■ Action item
Below are some records; copy them word for word and drop the pictures.

Dataset excerpts
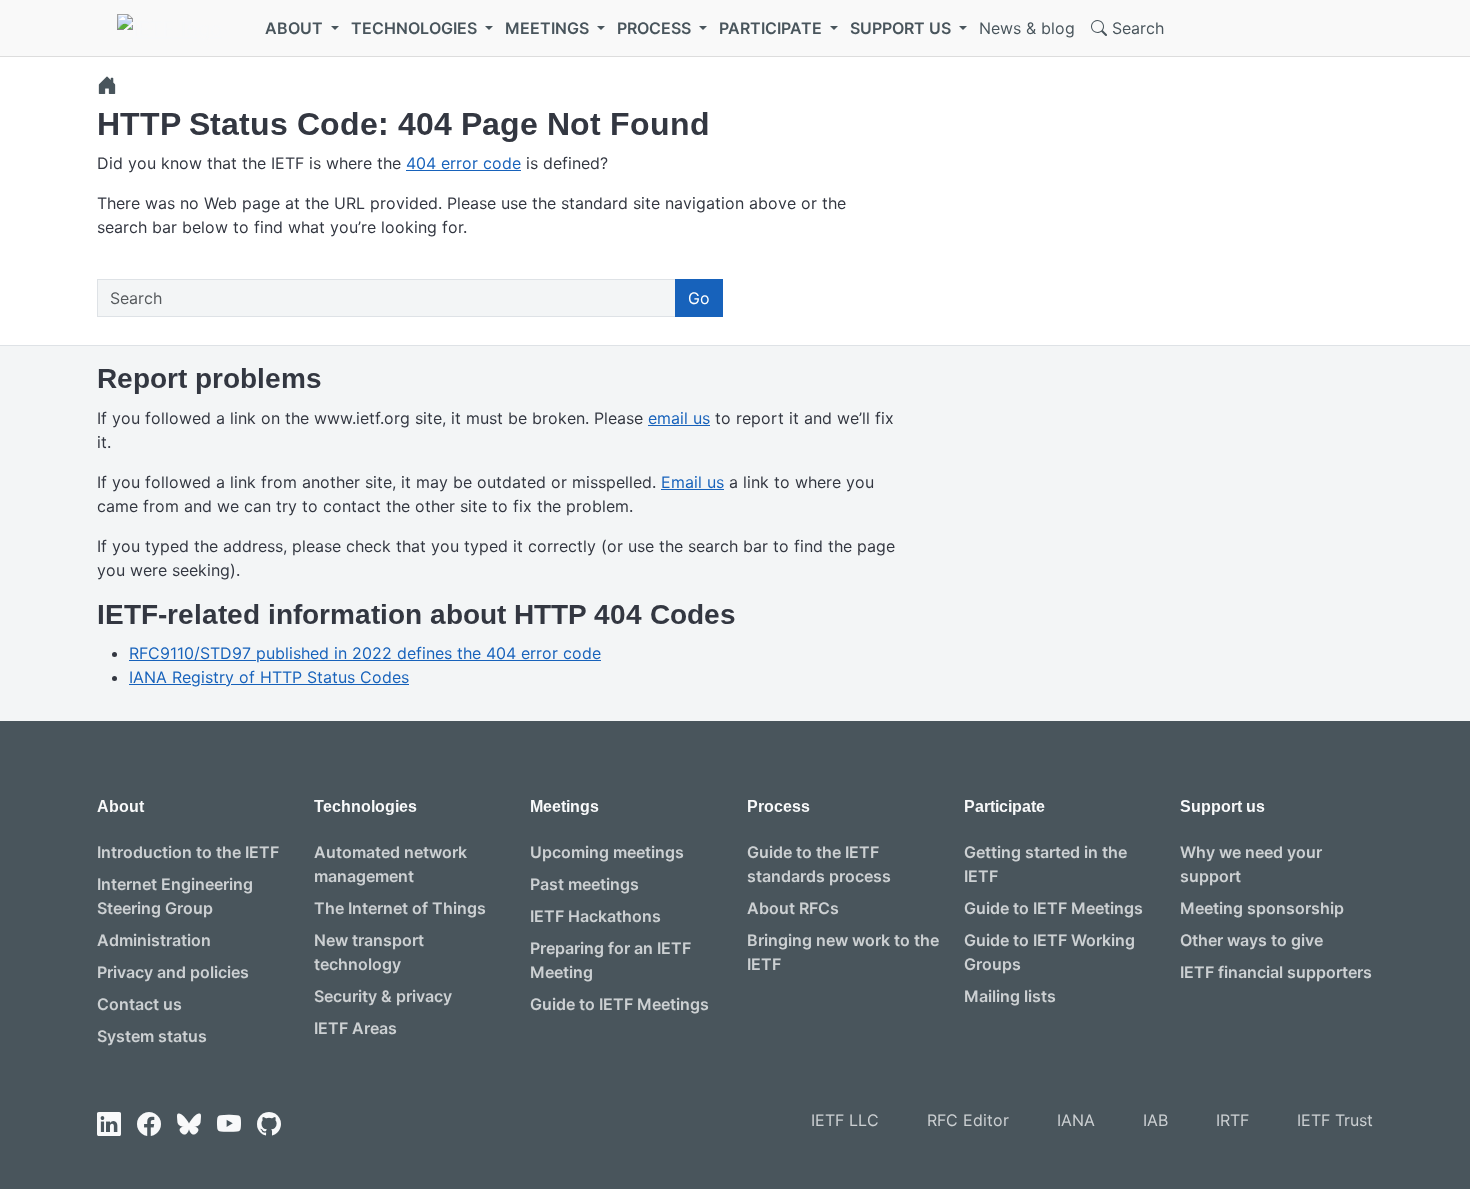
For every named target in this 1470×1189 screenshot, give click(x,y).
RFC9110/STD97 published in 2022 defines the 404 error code (365, 653)
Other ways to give (1251, 940)
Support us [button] (902, 28)
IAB (1155, 1120)
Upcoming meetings (607, 852)
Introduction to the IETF (188, 852)
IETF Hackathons (595, 916)
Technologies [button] (416, 28)
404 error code (463, 163)
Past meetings (584, 884)
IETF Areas (355, 1028)
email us (679, 418)
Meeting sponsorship (1262, 908)
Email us (692, 482)
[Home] (107, 85)
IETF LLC (845, 1120)
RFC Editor (968, 1120)
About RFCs (793, 908)
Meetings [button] (549, 28)
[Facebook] (149, 1124)
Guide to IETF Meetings (619, 1004)
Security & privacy (383, 996)
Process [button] (656, 28)
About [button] (296, 28)
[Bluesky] (189, 1124)
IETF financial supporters (1276, 972)
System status (152, 1036)
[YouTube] (229, 1124)
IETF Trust (1335, 1120)
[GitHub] (269, 1124)
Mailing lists (1010, 996)
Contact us (139, 1004)
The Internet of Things (400, 908)
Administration (154, 940)
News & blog (1027, 28)
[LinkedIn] (109, 1124)
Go (699, 298)
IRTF (1232, 1120)
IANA (1076, 1120)
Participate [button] (772, 28)
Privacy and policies (173, 972)
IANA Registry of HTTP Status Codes (269, 677)
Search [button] (1135, 28)
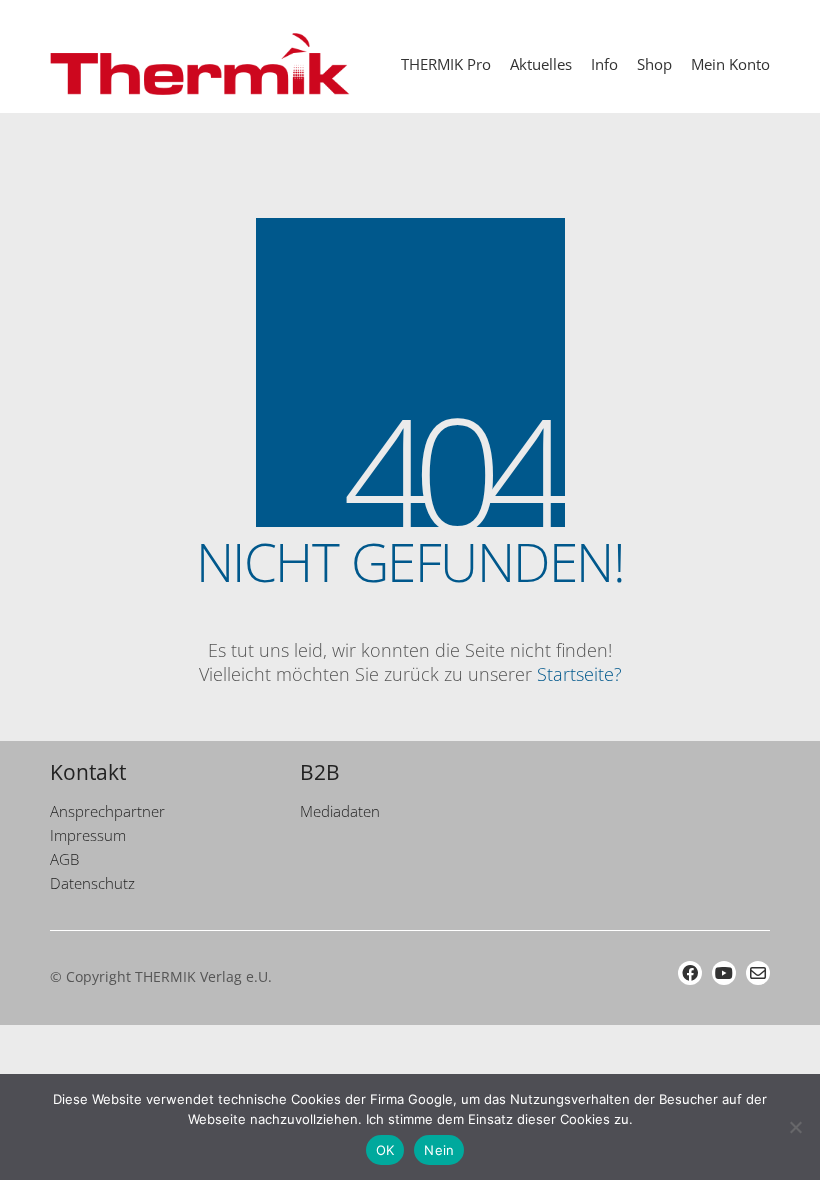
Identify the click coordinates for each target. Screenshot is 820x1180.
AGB (64, 859)
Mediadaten (340, 811)
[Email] (758, 973)
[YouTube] (724, 973)
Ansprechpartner (107, 811)
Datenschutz (92, 883)
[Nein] (795, 1127)
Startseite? (579, 674)
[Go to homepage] (200, 64)
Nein (439, 1150)
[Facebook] (690, 973)
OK (385, 1150)
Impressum (88, 835)
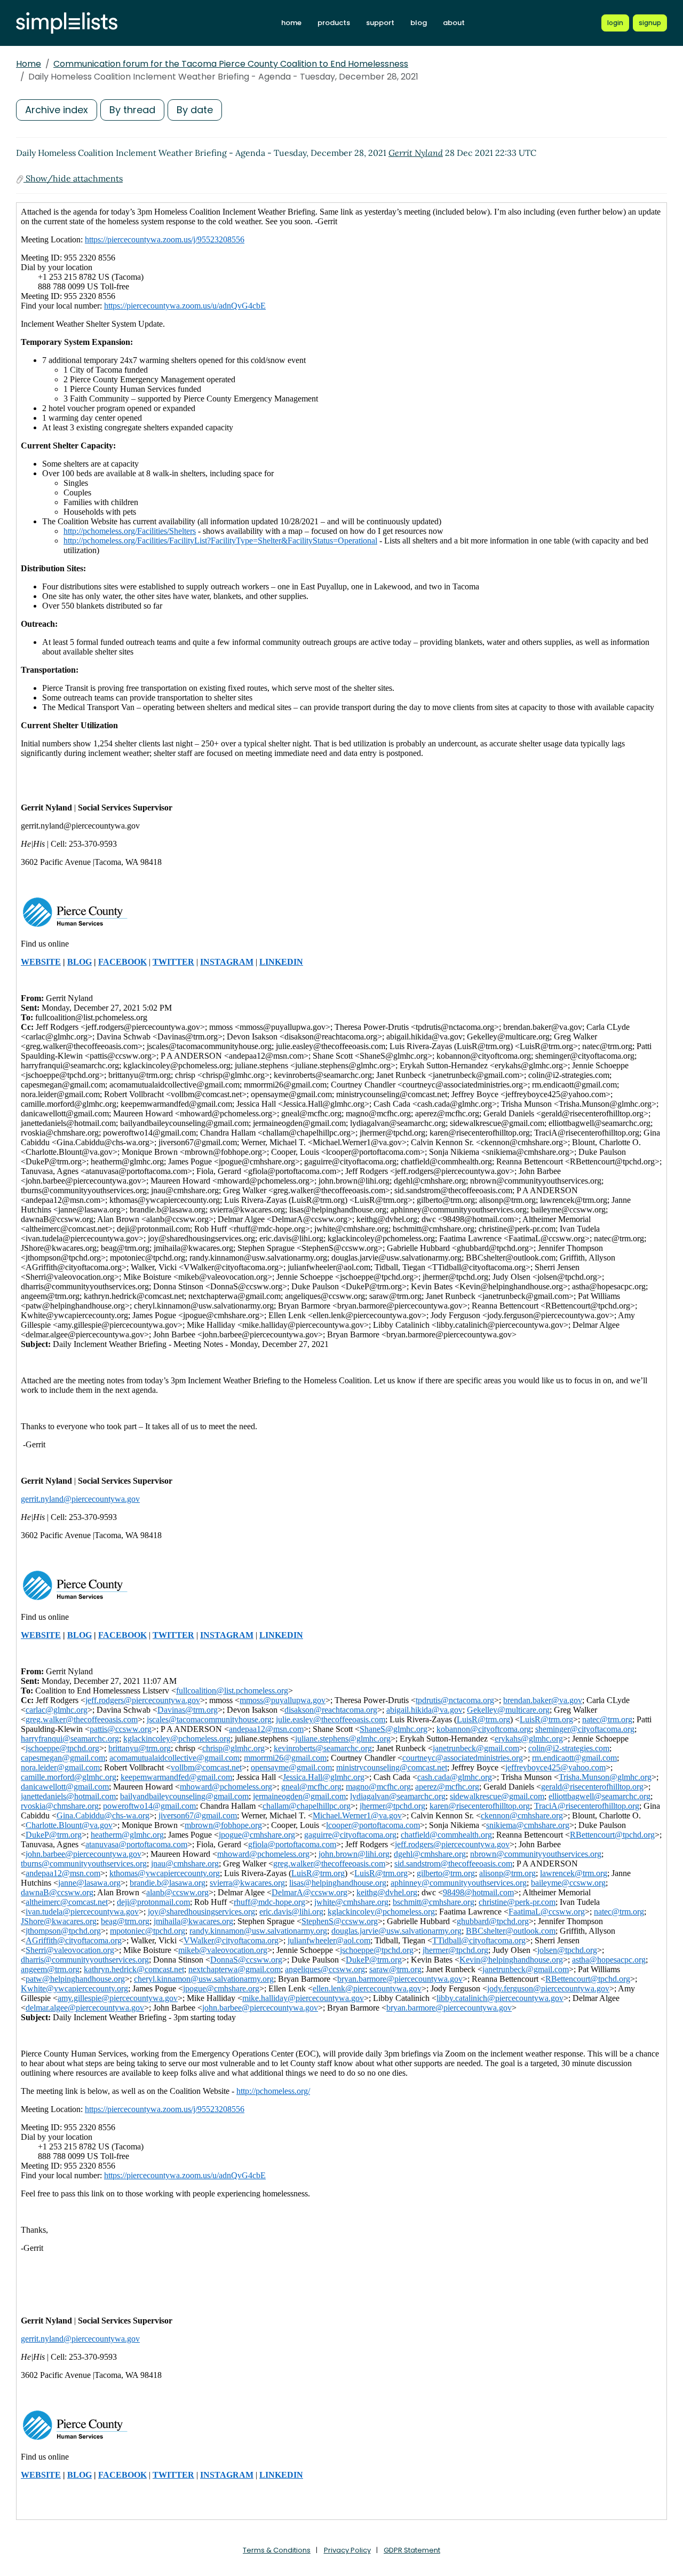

■ Worked solution
For every named target in this 1470×1189 screenshot, give click(x,y).
RFC9110/STD97 published in 2022 defines the 404 error code (365, 653)
Other ways to give (1251, 940)
Support us [button] (902, 28)
IAB (1155, 1120)
Upcoming meetings (607, 852)
Introduction to the IETF (188, 852)
IETF Hackathons (595, 916)
Technologies [button] (416, 28)
404 error code (463, 163)
Past meetings (584, 884)
IETF Areas (355, 1028)
email us (679, 418)
Meeting sponsorship (1262, 908)
Email us (692, 482)
[Home] (107, 85)
IETF LLC (845, 1120)
RFC Editor (968, 1120)
About RFCs (793, 908)
Meetings [button] (549, 28)
[Facebook] (149, 1124)
Guide to IETF Meetings (619, 1004)
Security & privacy (383, 996)
Process [button] (656, 28)
About [button] (296, 28)
[Bluesky] (189, 1124)
IETF financial supporters (1276, 972)
System status (152, 1036)
[YouTube] (229, 1124)
IETF Trust (1335, 1120)
[GitHub] (269, 1124)
Mailing lists (1010, 996)
Contact us (139, 1004)
The Internet of Things (400, 908)
Administration (154, 940)
News & blog (1027, 28)
[LinkedIn] (109, 1124)
Go (699, 298)
IRTF (1232, 1120)
IANA (1076, 1120)
Participate [button] (772, 28)
Privacy and policies (173, 972)
IANA Registry of HTTP Status Codes (269, 677)
Search [button] (1135, 28)
Identify the click coordinates for each target. Screenshot is 820x1180.
AGB (64, 859)
Mediadaten (340, 811)
[Email] (758, 973)
[YouTube] (724, 973)
Ansprechpartner (107, 811)
Datenschutz (92, 883)
[Nein] (795, 1127)
Startseite? (579, 674)
[Go to homepage] (200, 64)
Nein (439, 1150)
[Facebook] (690, 973)
OK (385, 1150)
Impressum (88, 835)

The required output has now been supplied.